··· Data shown ···

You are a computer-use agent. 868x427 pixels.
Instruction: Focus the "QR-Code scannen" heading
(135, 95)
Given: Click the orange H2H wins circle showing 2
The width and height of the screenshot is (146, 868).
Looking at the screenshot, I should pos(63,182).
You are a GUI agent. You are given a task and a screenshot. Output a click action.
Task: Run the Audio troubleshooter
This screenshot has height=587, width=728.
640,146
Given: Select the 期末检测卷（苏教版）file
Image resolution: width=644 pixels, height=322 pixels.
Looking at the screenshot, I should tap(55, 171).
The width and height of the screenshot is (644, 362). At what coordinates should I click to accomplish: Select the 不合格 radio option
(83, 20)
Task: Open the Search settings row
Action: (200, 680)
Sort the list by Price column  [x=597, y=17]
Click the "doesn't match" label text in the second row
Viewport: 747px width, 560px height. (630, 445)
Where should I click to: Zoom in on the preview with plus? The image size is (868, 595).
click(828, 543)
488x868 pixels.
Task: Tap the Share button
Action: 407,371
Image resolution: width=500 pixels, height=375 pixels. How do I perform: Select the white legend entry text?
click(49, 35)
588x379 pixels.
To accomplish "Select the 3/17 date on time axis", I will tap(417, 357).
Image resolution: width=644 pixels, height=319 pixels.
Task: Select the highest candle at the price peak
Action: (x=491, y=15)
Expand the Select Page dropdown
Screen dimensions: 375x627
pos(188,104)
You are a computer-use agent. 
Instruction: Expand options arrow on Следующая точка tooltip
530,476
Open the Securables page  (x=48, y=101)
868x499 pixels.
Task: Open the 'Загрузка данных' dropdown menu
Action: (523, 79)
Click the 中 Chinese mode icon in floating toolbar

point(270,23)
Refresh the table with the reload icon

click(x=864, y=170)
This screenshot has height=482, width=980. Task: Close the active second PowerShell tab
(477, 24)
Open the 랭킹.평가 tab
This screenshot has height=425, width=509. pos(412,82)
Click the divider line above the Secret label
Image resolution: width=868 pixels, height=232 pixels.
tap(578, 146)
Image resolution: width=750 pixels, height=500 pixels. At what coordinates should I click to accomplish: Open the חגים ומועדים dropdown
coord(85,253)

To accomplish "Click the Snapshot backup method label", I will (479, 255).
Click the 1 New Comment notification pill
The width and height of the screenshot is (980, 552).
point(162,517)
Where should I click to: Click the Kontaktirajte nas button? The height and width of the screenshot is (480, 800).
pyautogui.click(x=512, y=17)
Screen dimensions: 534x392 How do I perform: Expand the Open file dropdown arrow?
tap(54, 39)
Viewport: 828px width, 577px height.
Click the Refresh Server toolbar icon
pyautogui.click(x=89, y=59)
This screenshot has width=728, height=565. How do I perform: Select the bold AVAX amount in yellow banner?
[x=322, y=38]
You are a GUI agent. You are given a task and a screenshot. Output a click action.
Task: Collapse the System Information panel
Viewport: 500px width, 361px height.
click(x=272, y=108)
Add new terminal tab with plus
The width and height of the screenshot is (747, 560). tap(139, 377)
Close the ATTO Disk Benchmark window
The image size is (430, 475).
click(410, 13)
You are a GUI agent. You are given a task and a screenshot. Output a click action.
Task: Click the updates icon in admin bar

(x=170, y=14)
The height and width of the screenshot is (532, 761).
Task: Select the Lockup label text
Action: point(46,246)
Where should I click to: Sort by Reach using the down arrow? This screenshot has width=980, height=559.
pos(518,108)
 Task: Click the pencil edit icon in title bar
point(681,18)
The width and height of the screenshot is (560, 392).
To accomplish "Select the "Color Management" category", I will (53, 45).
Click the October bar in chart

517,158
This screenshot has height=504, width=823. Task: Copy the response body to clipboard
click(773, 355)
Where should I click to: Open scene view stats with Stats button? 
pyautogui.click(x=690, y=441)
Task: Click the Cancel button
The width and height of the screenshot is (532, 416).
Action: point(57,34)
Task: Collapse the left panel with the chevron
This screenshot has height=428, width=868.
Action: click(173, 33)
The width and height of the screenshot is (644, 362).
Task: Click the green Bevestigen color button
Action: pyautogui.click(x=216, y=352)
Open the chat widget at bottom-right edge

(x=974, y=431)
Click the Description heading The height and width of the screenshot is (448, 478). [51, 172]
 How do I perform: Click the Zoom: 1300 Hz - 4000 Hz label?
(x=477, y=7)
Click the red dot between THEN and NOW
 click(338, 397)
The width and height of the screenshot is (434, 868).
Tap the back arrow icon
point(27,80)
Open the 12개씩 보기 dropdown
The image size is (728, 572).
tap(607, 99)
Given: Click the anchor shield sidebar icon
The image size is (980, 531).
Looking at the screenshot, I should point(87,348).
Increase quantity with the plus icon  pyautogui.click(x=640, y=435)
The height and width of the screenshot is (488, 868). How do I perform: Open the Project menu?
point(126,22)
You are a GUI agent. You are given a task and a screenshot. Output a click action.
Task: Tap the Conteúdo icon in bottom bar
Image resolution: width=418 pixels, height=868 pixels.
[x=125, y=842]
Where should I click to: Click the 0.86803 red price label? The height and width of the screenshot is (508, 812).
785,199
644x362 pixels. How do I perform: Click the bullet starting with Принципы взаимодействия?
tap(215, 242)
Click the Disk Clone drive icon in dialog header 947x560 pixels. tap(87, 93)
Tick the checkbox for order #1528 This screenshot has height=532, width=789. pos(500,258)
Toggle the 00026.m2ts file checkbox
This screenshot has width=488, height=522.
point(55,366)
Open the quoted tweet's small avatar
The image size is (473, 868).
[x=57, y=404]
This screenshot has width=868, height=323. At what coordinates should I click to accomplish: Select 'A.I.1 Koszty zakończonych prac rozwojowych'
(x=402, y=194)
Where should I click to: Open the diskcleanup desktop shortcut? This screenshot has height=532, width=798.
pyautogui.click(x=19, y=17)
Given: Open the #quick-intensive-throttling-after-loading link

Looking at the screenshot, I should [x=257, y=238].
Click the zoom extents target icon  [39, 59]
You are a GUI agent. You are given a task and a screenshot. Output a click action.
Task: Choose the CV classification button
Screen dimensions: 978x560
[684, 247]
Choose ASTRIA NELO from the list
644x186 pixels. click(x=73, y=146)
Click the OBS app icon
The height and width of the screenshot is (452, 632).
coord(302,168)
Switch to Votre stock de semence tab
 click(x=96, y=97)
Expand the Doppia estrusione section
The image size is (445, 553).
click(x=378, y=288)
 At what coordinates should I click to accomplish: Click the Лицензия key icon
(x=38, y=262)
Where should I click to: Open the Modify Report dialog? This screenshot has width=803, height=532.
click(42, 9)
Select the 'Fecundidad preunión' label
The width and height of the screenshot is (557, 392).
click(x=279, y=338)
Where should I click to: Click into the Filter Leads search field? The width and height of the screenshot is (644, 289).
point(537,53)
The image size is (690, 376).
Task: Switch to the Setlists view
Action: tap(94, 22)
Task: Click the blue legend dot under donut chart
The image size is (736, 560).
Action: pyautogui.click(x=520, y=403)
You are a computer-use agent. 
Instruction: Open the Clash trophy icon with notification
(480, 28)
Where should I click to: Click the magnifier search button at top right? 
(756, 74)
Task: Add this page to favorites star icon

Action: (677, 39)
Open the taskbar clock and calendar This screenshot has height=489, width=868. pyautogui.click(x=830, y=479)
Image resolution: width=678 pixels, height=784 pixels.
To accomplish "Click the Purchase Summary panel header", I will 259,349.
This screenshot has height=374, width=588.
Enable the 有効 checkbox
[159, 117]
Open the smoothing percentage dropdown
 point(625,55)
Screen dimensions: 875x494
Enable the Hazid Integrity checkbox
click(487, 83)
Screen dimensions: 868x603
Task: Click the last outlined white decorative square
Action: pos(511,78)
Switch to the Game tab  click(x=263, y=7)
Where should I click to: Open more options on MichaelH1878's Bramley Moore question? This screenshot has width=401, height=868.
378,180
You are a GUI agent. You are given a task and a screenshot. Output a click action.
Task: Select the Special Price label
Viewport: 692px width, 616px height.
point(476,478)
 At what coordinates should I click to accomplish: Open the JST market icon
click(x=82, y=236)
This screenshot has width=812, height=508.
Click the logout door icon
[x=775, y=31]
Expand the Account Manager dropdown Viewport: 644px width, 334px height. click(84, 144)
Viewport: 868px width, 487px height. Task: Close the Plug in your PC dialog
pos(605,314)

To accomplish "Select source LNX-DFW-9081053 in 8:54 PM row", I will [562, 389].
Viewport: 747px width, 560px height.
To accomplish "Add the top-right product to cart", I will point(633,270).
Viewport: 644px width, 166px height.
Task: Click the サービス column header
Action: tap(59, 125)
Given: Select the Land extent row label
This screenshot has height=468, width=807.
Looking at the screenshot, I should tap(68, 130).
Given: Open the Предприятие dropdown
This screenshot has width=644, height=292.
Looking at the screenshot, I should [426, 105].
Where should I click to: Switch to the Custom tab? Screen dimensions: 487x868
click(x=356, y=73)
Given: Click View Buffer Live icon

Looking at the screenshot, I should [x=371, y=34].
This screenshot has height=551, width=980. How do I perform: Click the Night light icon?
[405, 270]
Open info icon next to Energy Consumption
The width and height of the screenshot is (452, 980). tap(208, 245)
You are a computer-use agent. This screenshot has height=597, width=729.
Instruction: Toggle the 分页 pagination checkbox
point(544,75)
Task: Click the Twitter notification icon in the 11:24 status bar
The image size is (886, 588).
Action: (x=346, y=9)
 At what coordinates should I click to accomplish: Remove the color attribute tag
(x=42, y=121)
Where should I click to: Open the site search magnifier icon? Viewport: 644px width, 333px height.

···

Exercise directions
What this exercise asks for is every line of the data above with the word "Collapse".

Expected answer
Task: Collapse the System Information panel
Task: Collapse the left panel with the chevron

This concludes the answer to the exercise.